◆ Problem description:
What you return must be an exact copy of the lines in the listing below between the line holding "The image size is (1200, 583)." and the line holding "Click the Typical", inclusive, and nothing more.

=== Begin Enclosure ===

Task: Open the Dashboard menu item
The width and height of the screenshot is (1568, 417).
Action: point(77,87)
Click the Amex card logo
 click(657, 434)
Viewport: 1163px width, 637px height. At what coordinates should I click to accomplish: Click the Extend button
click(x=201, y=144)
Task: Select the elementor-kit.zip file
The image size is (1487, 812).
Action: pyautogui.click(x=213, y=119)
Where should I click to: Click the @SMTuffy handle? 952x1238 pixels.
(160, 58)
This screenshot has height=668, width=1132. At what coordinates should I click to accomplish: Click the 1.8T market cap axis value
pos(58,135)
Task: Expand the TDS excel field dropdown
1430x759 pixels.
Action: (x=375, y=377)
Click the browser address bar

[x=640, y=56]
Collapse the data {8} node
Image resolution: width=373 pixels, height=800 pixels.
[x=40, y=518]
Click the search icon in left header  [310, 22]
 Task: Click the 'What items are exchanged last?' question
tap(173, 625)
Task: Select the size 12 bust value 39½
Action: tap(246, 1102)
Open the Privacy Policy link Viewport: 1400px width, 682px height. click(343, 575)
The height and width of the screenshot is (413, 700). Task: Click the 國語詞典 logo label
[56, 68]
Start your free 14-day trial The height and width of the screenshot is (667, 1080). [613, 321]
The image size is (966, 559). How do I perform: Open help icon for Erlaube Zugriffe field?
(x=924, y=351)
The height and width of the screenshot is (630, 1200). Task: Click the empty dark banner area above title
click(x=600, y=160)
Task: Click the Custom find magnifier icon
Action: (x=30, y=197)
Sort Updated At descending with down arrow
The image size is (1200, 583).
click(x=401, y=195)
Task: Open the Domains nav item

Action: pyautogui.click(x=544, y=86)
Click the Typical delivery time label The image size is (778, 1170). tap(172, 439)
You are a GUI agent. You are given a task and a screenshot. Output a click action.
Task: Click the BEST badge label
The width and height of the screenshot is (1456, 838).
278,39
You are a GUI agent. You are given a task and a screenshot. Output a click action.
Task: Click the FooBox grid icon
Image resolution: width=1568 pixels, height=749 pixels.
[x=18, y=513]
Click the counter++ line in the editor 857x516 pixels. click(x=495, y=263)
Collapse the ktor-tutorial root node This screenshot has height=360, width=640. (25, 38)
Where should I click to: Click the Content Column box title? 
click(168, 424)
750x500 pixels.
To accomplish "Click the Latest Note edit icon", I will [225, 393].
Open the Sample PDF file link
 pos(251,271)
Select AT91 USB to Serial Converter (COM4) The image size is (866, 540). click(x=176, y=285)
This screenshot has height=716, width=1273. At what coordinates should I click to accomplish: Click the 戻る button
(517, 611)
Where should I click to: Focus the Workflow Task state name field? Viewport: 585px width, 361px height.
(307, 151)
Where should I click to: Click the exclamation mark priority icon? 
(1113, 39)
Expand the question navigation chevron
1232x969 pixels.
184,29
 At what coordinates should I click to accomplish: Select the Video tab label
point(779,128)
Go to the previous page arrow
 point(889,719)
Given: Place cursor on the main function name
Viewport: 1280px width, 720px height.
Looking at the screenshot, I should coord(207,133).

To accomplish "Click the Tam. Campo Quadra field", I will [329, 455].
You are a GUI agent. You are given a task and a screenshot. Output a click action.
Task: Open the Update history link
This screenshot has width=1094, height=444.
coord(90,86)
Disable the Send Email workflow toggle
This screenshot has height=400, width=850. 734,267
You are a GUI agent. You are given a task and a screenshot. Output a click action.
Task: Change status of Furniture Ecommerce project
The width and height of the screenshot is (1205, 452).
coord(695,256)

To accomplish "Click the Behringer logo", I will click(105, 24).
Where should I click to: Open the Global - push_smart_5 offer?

=== End Enclosure ===

◆ Answer below:
The image size is (1200, 583).
click(x=401, y=195)
Task: Open the Domains nav item

Action: pyautogui.click(x=544, y=86)
Click the Typical delivery time label The image size is (778, 1170). tap(172, 439)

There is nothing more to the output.